• The task
With the pictures omitted, repeat exactly the lines below starting with the line that has "This screenshot has width=369, height=246." and going on through the line that has "Task: Click the third peak layout icon".

• Entries provided
◆ ◆ ◆

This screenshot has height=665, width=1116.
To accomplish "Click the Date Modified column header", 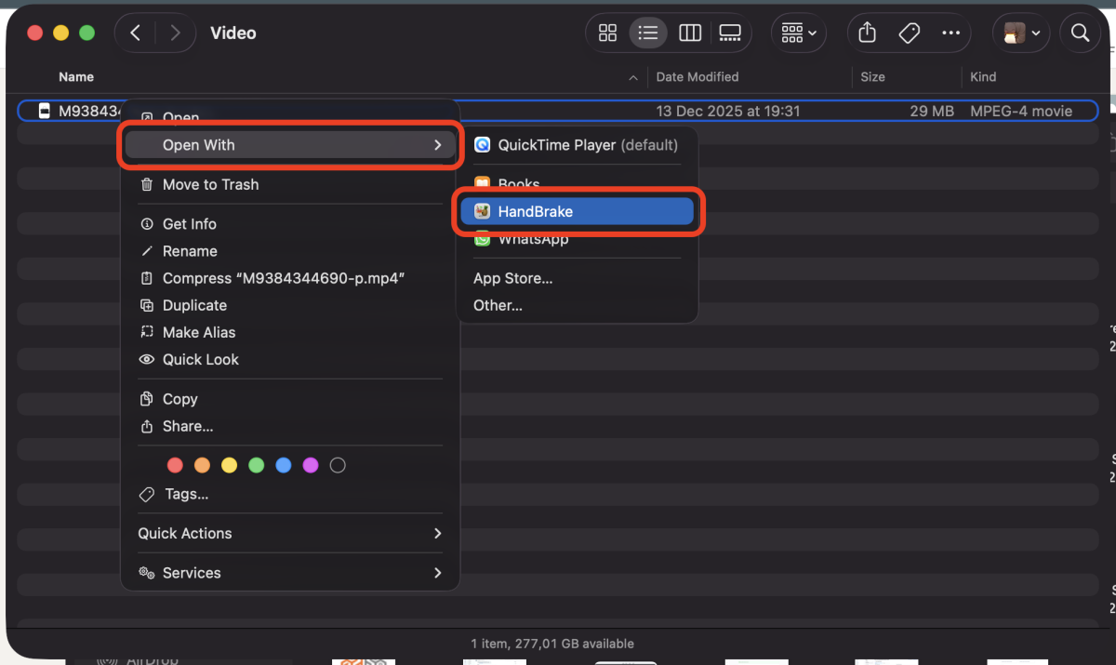I will pos(698,76).
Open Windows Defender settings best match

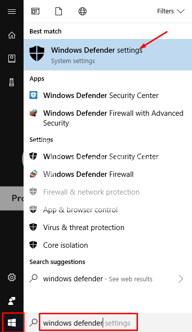pyautogui.click(x=108, y=55)
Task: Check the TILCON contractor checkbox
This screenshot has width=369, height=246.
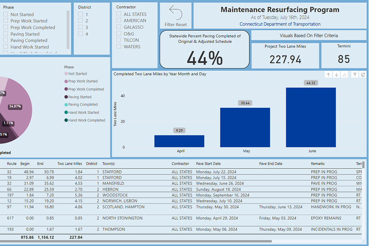Action: point(118,40)
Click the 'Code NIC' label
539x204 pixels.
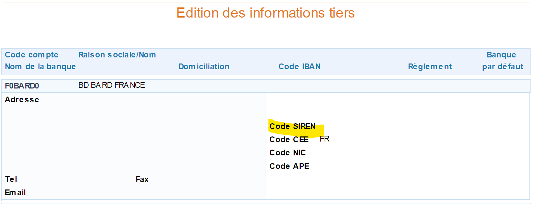pos(288,153)
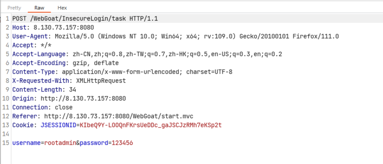
Task: Click the Referer URL ending in start.mvc
Action: [119, 116]
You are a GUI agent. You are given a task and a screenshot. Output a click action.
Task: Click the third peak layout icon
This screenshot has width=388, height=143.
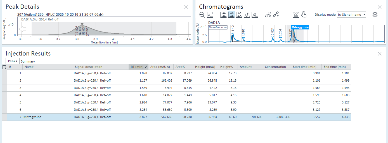239,15
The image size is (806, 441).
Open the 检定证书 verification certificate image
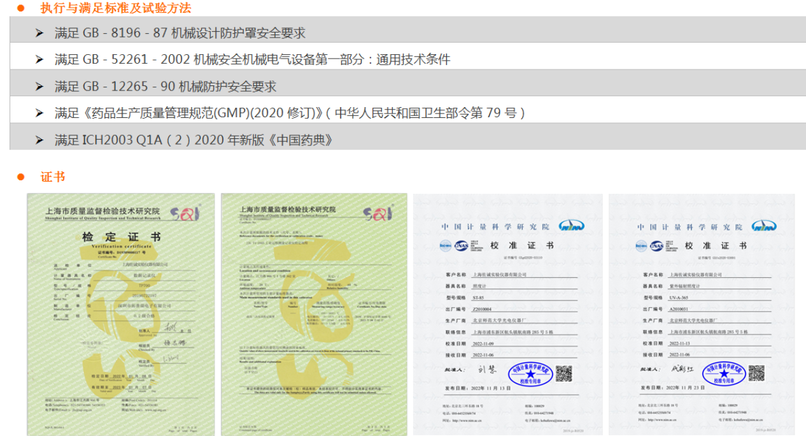120,314

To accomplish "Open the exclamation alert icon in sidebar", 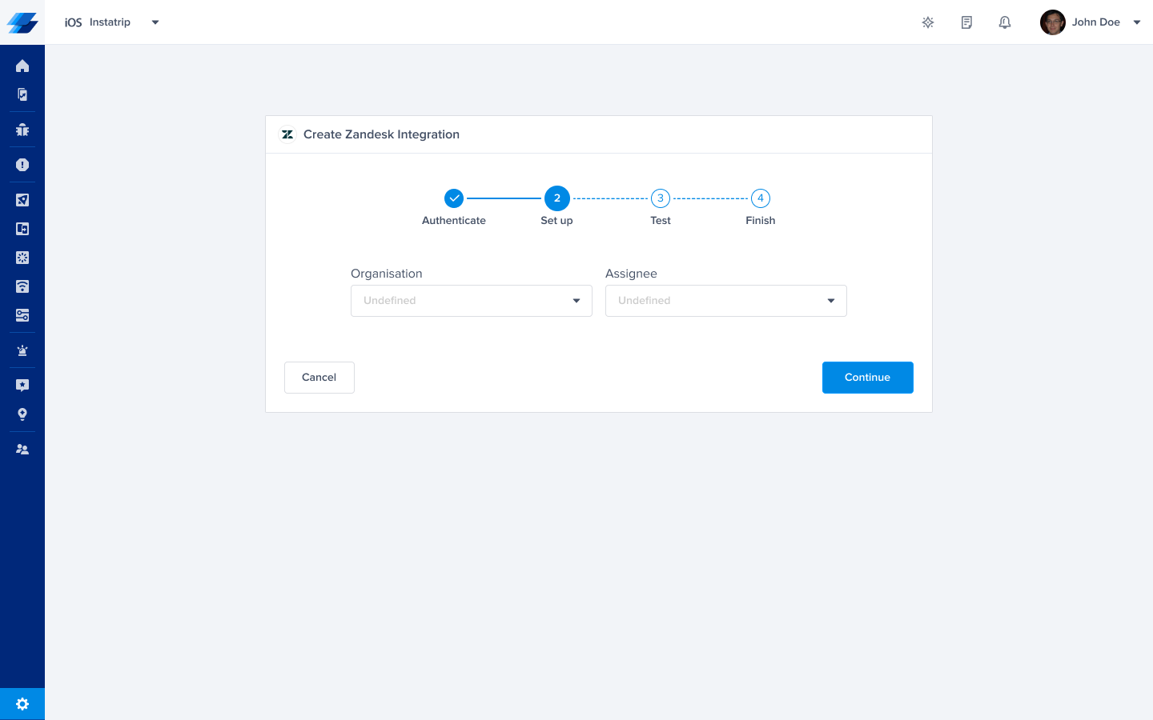I will (22, 165).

◆ ◆ ◆

• Response to this exercise
This screenshot has width=369, height=246.
Action: point(118,40)
Click the 'Code NIC' label
539x204 pixels.
pos(288,153)
Task: Click the Referer URL ending in start.mvc
Action: [119, 116]
You are a GUI agent. You are given a task and a screenshot. Output a click action.
Task: Click the third peak layout icon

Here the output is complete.